Wo eigentlich wurzeln die Berliner Varietés? Betrachtungen an einem Premierentag  ■ Von Michael Naether

Herr Schwenkow, vielleicht ein leicht verspäteter Wirtschaftswunder-Entertainer, versteht die Welt des Varietés nicht mehr... „In fünfzig Jahren ist alles vorbei...“ hatte da ein einstiger Bühnenarbeiter namens Otto Pfützenreuter, dann „Reutter“, im Berliner Wintergarten vorausgesungen. Und dies noch kurz vor seinem Tode am 15. März 1931, noch ehe ihn Tucholsky in der Weltbühne rühmte: „Er schwitzt nicht, er brüllt nicht, er haucht seine Pointen in die Luft, und alles liegt auf dem Bauch.“

Das war noch an der Friedrichstraße. Heute dagegen, in der Potsdamer Straße, beklagt der Wintergarten-Epigone Peter Schwenkow „das Fehlen von Talenten wie Otto Reutter“; namentlich im eigenen Hause.
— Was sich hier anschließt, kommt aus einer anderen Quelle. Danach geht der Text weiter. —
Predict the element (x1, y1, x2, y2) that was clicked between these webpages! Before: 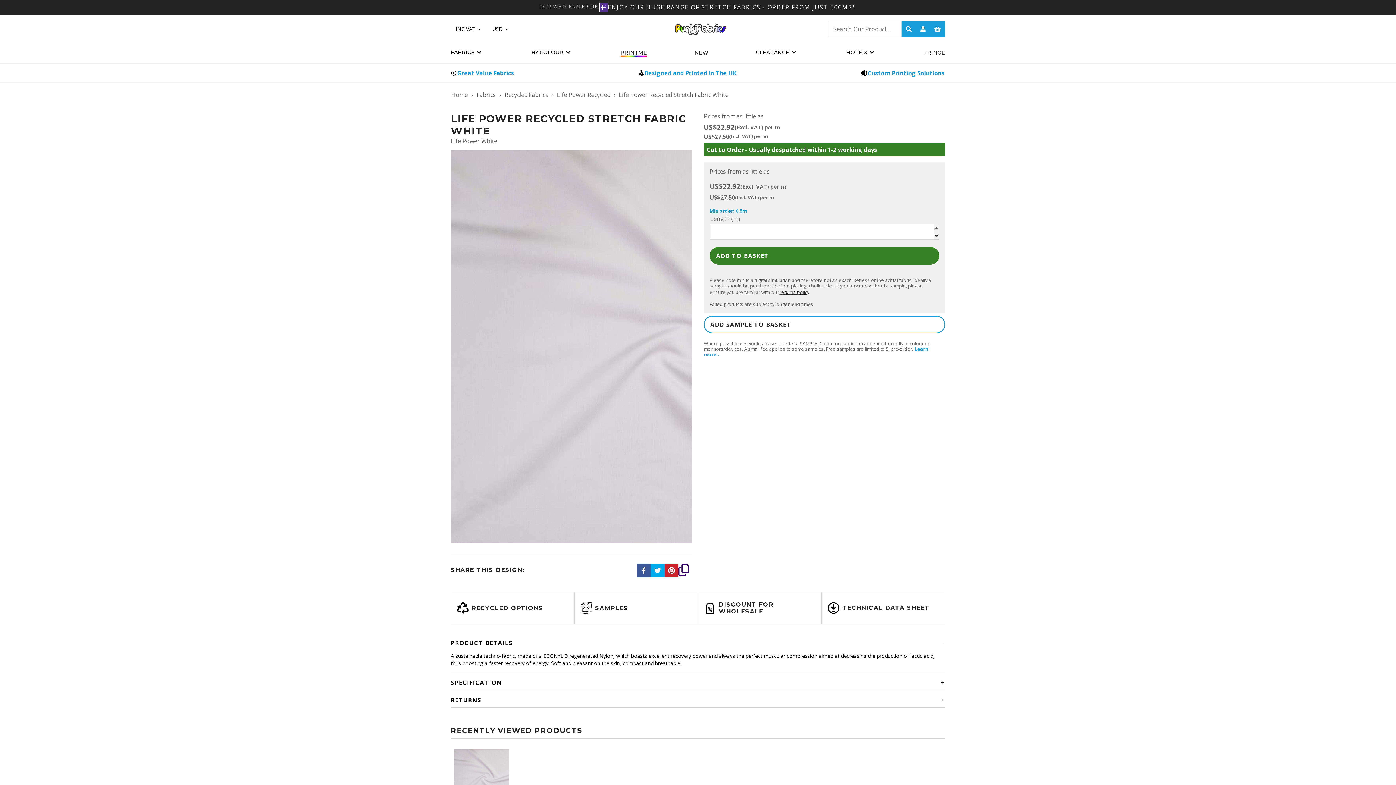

Daß ein Chansonnier wie Reutter seinerzeit eine dreißigjährige künstlerische Entwicklung durchlief, bis seine Couplets im Marktwert von 240 auf 30.000 Mark stiegen, müßte einem traditionsbewußten Marketing-Magier indes geläufig sein.

Vermutlich braucht so ein Mensch wie Reutter auch heute noch das halbe Leben für solche Kunst – und vermutlich weniger die „schnelle Mark“. Weniger als Talente dürfte wohl die Zeit gefehlt haben, nachdem bereits ab 1933 „alles vorbei“ war, was nicht zuletzt den Geist des alten Wintergartens betrifft, der ebenso wie die Berliner Scala ausgebombt wurde. Und in den Friedrichstadtpalast des Kalten Krieges kehrte er bekanntlich nicht zurück. Erst in der Scheinbar klopfte er um Mitternacht manchmal leise an die ungeputzten Fenster – nicht zu laut, um die Nachbarn nicht zu stören.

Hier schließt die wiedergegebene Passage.